About #2: the only thing the emulated system lacks is a 3D card. The rest's here. Using the accelerator, system overhead is very low.
About #3: you don't need double the memory. In fact, memory/disk management on recent Linux kernel, being much better than Windows', allow you to setup a virtual machine with close to your system's full RAM capacity, and still do stuff on the side. Spare 128 Mb for Linux (or even only 64 Mb if you run lightweight desktop managers), give the rest to Qemu: enjoy.

I must admit I didn't try other VMs recently; Qemu seduced me due to its very small size, versatility, and relative ease of use when you don't fear the command line. It's proven itself fast and stable until now, and when it ain't broke...
---
A computer is like air conditioning: it becomes useless when you open windows.

Anonymous visitor's picture
Submitted by Anonymous visitor (not verified) on

ok.. here goes..

i have been using virtualization now for probalby 1yr.. presently using VMware's free server.. but being an admin demands (in my opinion) that i learn and keep up with what is out there... aswell as the fact that id gladly use A GPL'd peice od software rather than a non-gpl...

as of late.. i have been giving a few other "free" as in beer Virtualization software a try.. first i tried virtual box... it is almost identical to vmware's server when it comes to the management console... however.. there are limitiations.. of the top of my head.. there was lack of support for a few things in the free version.. the good thing is that just like vmware you do not need a newer processor with the virtualization extensions... performance seemed to be on par with VMware...

then i tired the virtual iron.. the first thing that hits you is that you NEED to have a newer processor with the virtualization extension, which adds to the cost of free.. it is defenetly alittle more complicated to setup but not so hard that it cannot be done.. but it defenetly more complicated... performance was nice.. i cannot say it was like native.. but im sure it was close.. the free versions limits you to a single processor VM and i think a single managed box... what i did not like was the fact that all the configuration is stored on the management console not on the box being managed..

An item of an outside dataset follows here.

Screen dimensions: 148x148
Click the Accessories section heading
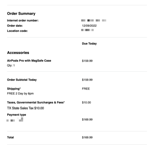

last but not least is xenexpress... this also needs the virtualization extension.. it is alittle more complicated then vmware but alittle easier than virtual iron.. performance is on par with virtual iron.. Oh and one other thing.. virtual iron and xenexpress both do not afficially support any windows version less then XP... on the possitive side.. the configuration stays on the managed box.. so management can be done from any pc as long as you have the software installed.. aswell.. as if ytou so not have any management pc runing the box will still come up and run your vm's.

i have not settles on any of the new ones yet.. still have to do more testing.. but just to give you guy alittle headsup maybe....

NOW.. as to WHY virtualize and not dual boot.. well.. you have everything running at once first comes to mind.. i run a Virtual windows machine ontop of my pclinuxos... if i need to pop into windows real quick to do something.. it is there running no need for a second machine.. no need to shut down linux and get into windows.. and i can have all the windows apps i need running without having to play with wine.. another plus is the fact that if you need to try something and you are affraid it may screwup yur windows install.. just clone your windows VM ,install the software, test it.. once you convinced your good to go.. delete the vm and run it on your production VM.. once you have used virtualization.. everything else is just antiquated..

Anonymous visitor's picture
Submitted by Anonymous visitor (not verified) on

I saw Microsoft has its own virtualisation software out for free. But here's the rub - you can only stick MS OS's on it!

Mitch Meyran's picture

No, I think that Virtual PC 2005 release 2 can actually run Fedora Core. Note that MS didn't create Virtual PC, they bought it 2 years ago, along with the devs.

Why you'd run a stable system as guest with an unstable host though, that stumps me.
---
A computer is like air conditioning: it becomes useless when you open windows.